Basic troubleshooting in a Server(Linux) Machine

Ashutosh Kumar
2 min readMay 29, 2021

Below are the few commands to do a quick check and to monitor the server.

Check for the RAM usage

free -m

Check for the disk usage

df -h <path>

Check for the iNode usage
- if there are disk read and writes happening, this can be a bottleneck.

df -ih <path>

Check for the heap memory usage

Identify the xmx min and max in case of java application

Check for the running application

top command

Check for the context switching

cat /proc/<pid>/status

Check count of java thread

ls /proc/$(pidof java)/task/ | wc -l

To get the number of threads for a given pid

ps -o nlwp <pid>

To get the sum of all threads running in the system

ps -eo nlwp | tail -n +2 | awk ‘{ num_threads += $1 } END { print num_threads }’

On linux specifically, here is one way to do it per-process:

#!/bin/sh
while read name val; do
if [ "$name" = Threads: ]; then
printf %s\\n "$val"
break
fi
done < /proc/"$1"/status

You may then invoke this script with a PID as an argument, and it will report the number of threads owned by that process.

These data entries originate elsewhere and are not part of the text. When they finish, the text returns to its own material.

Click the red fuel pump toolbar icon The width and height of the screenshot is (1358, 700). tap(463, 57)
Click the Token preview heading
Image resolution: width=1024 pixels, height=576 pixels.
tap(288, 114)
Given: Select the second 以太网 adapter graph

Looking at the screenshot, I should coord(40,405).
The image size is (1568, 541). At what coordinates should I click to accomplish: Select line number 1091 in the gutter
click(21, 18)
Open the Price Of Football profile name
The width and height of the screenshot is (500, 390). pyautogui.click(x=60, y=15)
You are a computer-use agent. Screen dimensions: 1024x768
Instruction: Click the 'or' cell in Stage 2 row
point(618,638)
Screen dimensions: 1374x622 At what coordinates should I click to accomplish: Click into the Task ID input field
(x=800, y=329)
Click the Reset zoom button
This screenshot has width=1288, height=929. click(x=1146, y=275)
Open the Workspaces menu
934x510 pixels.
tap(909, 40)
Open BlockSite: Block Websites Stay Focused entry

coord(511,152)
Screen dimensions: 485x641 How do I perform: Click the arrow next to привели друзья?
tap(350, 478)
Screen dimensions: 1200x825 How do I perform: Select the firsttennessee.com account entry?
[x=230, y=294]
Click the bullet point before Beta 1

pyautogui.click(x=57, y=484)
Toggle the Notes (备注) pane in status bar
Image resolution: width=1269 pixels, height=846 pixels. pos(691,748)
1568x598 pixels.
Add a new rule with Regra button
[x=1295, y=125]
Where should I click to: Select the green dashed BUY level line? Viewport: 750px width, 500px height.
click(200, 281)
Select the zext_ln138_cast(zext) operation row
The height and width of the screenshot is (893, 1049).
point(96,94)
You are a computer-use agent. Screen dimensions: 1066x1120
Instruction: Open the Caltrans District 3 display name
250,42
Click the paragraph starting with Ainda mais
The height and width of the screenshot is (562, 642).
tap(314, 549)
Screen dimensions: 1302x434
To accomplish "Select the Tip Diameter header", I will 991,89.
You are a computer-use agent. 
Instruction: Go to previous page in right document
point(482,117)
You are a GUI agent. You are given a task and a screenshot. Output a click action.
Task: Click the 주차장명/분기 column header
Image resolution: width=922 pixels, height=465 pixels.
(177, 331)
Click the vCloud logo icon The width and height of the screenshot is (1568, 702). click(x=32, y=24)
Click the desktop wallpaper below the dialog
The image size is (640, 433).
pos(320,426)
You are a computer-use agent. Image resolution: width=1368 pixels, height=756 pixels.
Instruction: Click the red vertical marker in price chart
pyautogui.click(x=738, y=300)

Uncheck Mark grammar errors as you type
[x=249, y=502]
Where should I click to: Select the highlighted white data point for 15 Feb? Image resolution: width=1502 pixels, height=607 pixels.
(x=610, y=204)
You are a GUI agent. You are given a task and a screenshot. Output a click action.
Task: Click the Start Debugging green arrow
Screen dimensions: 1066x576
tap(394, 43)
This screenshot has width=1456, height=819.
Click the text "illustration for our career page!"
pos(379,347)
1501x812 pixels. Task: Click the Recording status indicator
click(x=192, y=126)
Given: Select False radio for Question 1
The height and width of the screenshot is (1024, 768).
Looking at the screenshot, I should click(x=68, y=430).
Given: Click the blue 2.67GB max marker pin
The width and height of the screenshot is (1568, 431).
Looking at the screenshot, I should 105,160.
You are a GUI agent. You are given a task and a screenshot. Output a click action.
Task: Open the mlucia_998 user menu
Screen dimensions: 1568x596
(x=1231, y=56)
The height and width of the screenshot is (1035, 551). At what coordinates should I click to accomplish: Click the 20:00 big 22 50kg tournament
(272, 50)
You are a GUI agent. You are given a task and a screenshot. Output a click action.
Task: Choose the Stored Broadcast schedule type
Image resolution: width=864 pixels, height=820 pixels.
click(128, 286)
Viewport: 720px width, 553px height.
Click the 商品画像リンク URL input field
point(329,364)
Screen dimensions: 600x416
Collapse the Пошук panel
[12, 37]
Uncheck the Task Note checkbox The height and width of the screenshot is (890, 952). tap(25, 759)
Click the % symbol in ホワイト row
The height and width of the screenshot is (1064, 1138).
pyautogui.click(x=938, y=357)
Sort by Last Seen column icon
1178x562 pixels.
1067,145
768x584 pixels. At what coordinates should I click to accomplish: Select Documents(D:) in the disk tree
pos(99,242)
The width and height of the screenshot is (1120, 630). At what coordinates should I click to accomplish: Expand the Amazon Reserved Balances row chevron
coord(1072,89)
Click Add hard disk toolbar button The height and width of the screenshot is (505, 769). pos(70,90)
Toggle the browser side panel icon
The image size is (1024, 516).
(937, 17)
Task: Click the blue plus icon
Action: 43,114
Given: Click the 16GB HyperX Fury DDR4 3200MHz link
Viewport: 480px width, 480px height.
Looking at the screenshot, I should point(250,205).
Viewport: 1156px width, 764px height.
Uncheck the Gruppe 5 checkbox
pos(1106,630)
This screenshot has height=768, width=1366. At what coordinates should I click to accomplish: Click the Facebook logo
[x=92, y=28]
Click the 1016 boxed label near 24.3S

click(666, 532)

To get the thread count for the whole system, this suffices:

#!/bin/sh
count() {
printf %s\\n "$#"
}
count /proc/[0-9]*/task/[0-9]*

Count the number of threads in a process
https://www.golinuxcloud.com/check-threads-per-process-count-processes/

All about iNode here
https://www.2daygeek.com/linux-check-count-inode-usage/#:~:text=How%20to%20check%20Inode%20number,first%20field%20of%20the%20output.

What to do next ?

For the server machine – monitor the following

CPU utilisation – We can let this become high by increasing the threads.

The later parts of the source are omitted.